Mr. Trump has outlined trade and immigration policies that serve the national interest, not the special interests. Anyone who wants to sit in the Oval Office must promote trade and immigration plan that improve jobs and wages for Americans.
Also, Sessions applauded Trump’s plan to lift inner city communities out of crushing poverty by letting wages rise and handing more power to workers:
This is exactly the plan America needs. Not only would the plan outlined in this paper work, but more quickly than many realize. Most importantly, this plan reestablishes the principle that American’s immigration laws should serve the interests of its own citizens.
For too long, ‘immigration reform’ plans in Washington have served the special interests at the expense of working Americans. By contrast, this plan puts the needs of working Americans foremost, and develops an effective strategy for improving their wages and job prospects. Crucially, this plan includes an emphasis on lifting struggling minority communities, including our immigrant communities, out of poverty — by preventing corporations from bringing in new workers from overseas to replace them and drive down wages.
When the labor market is oversupplied, it tilts the balance of power away form workers and towards employers.

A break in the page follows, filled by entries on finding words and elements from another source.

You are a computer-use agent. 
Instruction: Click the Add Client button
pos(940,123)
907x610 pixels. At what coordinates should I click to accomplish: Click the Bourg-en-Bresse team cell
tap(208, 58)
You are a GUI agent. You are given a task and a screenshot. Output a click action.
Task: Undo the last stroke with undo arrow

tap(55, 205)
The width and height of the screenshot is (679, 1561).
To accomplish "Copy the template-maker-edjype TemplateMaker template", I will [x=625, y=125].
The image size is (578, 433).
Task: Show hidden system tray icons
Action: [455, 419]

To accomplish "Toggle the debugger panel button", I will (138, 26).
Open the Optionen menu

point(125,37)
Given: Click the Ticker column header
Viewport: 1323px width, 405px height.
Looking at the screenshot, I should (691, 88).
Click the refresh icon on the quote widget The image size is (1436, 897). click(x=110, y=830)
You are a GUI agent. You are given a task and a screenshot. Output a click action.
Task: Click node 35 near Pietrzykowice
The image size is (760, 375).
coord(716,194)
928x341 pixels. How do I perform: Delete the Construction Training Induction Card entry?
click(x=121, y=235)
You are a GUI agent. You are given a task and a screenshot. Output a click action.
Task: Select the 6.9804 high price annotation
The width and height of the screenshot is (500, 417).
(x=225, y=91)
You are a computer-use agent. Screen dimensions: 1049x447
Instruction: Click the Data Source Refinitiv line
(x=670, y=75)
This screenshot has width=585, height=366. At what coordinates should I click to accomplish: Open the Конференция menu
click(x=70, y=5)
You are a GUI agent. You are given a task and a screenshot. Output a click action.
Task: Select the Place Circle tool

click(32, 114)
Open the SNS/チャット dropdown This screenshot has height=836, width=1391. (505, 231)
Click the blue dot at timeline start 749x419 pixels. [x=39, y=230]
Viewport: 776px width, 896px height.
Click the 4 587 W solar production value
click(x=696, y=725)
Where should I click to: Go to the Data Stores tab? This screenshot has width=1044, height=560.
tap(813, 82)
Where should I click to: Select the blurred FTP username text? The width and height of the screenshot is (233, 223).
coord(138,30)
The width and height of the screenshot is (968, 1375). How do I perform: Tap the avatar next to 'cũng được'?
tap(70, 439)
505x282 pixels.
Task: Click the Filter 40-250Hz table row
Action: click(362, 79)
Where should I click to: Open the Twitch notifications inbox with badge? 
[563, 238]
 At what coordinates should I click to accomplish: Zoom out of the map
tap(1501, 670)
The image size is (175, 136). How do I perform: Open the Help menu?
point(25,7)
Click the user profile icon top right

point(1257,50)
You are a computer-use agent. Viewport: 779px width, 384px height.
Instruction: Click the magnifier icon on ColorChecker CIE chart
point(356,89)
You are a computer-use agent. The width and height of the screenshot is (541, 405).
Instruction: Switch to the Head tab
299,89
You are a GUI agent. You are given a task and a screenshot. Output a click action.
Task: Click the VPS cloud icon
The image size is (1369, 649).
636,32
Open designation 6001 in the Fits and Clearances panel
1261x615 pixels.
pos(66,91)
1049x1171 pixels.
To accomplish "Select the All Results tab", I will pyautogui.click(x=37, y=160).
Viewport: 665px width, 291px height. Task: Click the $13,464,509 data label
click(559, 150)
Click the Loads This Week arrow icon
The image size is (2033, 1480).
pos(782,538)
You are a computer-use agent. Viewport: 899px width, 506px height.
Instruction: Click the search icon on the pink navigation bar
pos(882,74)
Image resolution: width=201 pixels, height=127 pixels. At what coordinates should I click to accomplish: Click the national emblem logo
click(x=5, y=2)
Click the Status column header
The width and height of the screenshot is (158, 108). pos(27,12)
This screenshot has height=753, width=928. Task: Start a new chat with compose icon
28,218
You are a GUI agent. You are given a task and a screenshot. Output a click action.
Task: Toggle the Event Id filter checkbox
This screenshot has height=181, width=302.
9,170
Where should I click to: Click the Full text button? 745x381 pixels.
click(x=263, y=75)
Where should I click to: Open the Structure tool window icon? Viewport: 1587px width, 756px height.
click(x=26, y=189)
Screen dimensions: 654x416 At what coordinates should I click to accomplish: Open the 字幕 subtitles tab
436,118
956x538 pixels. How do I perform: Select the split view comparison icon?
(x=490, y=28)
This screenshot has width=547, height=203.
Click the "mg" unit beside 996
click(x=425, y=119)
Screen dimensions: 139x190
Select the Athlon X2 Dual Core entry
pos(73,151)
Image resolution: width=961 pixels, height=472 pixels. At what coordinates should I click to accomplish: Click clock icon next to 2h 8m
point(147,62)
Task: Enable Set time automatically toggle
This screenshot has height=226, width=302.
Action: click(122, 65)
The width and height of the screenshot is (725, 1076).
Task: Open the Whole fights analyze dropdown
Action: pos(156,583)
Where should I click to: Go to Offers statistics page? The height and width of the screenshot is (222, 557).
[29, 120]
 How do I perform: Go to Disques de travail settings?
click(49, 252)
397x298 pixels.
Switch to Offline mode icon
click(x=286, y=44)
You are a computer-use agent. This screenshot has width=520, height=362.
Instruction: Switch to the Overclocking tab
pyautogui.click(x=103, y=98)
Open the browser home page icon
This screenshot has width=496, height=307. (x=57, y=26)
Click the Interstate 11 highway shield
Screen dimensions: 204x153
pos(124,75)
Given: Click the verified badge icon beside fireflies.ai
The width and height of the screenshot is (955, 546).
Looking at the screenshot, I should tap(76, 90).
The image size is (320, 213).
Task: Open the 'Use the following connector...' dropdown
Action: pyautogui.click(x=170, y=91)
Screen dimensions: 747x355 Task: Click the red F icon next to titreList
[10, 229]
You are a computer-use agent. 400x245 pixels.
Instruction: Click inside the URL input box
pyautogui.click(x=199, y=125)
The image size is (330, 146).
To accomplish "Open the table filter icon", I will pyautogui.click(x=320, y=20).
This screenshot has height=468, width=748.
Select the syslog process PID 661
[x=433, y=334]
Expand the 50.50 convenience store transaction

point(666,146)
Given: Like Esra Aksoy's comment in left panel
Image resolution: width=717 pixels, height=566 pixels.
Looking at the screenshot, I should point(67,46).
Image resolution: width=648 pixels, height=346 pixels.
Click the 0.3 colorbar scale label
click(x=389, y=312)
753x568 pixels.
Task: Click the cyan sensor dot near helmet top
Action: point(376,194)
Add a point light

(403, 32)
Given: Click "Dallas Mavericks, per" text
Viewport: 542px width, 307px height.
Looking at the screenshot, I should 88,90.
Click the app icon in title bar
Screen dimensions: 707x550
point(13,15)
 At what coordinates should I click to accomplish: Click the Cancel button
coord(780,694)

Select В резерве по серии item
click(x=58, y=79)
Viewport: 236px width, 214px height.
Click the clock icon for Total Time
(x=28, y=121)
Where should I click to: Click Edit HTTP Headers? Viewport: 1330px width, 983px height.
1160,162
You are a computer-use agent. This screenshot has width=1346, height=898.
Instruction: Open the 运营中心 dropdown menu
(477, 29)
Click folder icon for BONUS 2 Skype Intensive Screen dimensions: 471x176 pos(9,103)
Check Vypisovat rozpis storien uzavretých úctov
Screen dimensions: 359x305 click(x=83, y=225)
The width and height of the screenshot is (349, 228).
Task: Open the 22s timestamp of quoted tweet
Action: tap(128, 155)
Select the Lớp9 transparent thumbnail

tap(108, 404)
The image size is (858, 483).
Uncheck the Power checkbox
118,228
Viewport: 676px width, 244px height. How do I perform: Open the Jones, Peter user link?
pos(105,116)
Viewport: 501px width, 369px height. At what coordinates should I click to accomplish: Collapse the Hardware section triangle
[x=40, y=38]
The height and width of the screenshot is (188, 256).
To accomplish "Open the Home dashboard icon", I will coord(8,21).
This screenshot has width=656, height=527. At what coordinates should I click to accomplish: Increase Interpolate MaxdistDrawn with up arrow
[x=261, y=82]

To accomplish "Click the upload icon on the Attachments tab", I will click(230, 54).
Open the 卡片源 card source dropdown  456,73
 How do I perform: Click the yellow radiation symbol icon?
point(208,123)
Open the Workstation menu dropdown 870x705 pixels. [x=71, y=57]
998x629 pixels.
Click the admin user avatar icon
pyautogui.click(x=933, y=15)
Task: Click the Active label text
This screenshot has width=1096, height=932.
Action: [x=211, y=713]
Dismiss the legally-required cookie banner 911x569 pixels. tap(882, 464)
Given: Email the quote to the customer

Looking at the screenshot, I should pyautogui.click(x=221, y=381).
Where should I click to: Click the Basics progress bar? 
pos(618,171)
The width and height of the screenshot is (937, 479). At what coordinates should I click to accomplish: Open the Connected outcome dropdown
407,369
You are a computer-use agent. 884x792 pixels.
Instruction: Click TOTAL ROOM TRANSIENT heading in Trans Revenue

In combination with a smart, fair trade policy this proposal would reinvigorate the middle class. Polling shows this plan will appeal broadly to all segments of the electorate: prioritizing the just demands of loyal, everyday Americans who have been shunned by a governing elite.
Democrats panicked after Trump released his immigration platform, with good reason. Sessions told Roll Call their party has failed its base.
“The people making $50,000 and below, a group Romney was killed in, are anxious for a leader who cares about them, who has classic Republican social policies. They are not happy with Democrats and the statist eight years we’ll have under Obama,” he said.